Einstein you’ve heard of, Dostoevsky too, probably, but Fernand Leger was only vaguely familiar to me. Encyclopaedia Britannica cleared up the mystery; he was a French artist, surrounded by Cubists while doing his own thing, and he helped to articulate the Futurist themes that came out of the Industrial Revolution and World War I. He served in the trenches and was badly affected by a gas attack, but recovered to stick his fingers in many more pies. He made the film Le Ballet Mécanique (“The Mechanical Ballet”), which is probably where I had heard his name, having read articles about George Antheil’s innovative soundtrack for the film.
I actually found something watchable on French TV – a Champion’s League football (soccer) game between Arsenal and Valencia. It’s just ended 0-0, as I type this, so I guess I wasn’t watching it after all. It’s back to my book – Red Dragon, which I’ve borrowed to read before I see the film later. It’s already spooked me out – where the hell does Thomas Harris get these characters from? I don’t want to know, but the book is certainly gripping. More impressions later.

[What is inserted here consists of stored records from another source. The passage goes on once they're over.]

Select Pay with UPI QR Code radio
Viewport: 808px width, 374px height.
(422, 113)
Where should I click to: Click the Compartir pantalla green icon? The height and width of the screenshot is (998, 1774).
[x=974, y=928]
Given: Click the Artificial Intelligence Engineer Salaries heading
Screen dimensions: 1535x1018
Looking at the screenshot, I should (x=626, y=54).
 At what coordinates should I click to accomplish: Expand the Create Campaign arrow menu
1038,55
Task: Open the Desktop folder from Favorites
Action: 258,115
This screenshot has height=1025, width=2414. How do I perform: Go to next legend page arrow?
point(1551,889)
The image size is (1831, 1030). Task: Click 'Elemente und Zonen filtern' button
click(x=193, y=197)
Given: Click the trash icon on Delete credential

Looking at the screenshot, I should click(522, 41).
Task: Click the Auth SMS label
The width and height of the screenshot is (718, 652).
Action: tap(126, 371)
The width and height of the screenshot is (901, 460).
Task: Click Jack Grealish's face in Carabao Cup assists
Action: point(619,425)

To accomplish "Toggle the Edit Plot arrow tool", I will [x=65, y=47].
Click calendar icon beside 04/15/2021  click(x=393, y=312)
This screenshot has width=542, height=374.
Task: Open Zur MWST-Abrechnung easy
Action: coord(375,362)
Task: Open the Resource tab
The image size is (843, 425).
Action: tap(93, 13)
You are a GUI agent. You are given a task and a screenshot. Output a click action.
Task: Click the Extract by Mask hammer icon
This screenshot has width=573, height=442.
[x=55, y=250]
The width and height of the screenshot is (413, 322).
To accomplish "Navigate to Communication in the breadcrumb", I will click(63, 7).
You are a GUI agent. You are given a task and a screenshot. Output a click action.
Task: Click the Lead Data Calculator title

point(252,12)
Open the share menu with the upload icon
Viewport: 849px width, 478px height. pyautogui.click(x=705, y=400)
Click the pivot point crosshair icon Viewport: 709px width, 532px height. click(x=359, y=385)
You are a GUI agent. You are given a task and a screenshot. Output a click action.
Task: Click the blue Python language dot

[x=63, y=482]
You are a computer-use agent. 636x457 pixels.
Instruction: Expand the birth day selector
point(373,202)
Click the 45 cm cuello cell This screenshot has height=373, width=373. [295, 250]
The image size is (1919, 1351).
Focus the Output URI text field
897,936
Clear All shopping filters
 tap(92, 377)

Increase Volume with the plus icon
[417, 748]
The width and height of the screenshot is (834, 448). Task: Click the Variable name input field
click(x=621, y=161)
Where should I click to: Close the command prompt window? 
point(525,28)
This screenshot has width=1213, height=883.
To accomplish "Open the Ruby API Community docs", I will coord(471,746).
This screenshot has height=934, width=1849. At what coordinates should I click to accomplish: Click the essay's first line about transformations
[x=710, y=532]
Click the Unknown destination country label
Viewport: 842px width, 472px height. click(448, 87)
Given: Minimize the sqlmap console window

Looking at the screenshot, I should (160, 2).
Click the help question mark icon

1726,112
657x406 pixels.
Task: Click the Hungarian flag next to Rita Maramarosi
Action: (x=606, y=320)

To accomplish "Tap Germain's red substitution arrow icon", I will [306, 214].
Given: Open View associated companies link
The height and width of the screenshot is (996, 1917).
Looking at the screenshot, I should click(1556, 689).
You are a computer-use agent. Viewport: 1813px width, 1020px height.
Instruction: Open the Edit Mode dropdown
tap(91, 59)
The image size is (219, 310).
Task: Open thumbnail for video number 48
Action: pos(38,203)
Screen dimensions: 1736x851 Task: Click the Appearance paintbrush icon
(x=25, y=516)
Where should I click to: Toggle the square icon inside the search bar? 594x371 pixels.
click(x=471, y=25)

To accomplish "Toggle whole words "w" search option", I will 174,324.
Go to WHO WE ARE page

No problem getting to the Valbonne area, the bus was quicker than the timetable led me to expect, and I almost missed my stop. My boss had said “take a taxi”, but my Scots heritage comes to the fore at times like these. If you count the flight and hotels, I may spend less than half what my colleagues would spend under the same circumstances.
On my two previous (short) trips to France, I didn’t watch much television, I don’t think I’ll be watching too much this time either. They dub everything into French, and I mean everything. After a little flipping, I’ve seen dubbed bits of The Simpsons, Saved By The Bell, Fresh Prince, and The Bette Midler Show. The hotel claims to have CNN, but it’s showing Bloomberg instead. In German. At least they have BBC World, which makes up for it somewhat.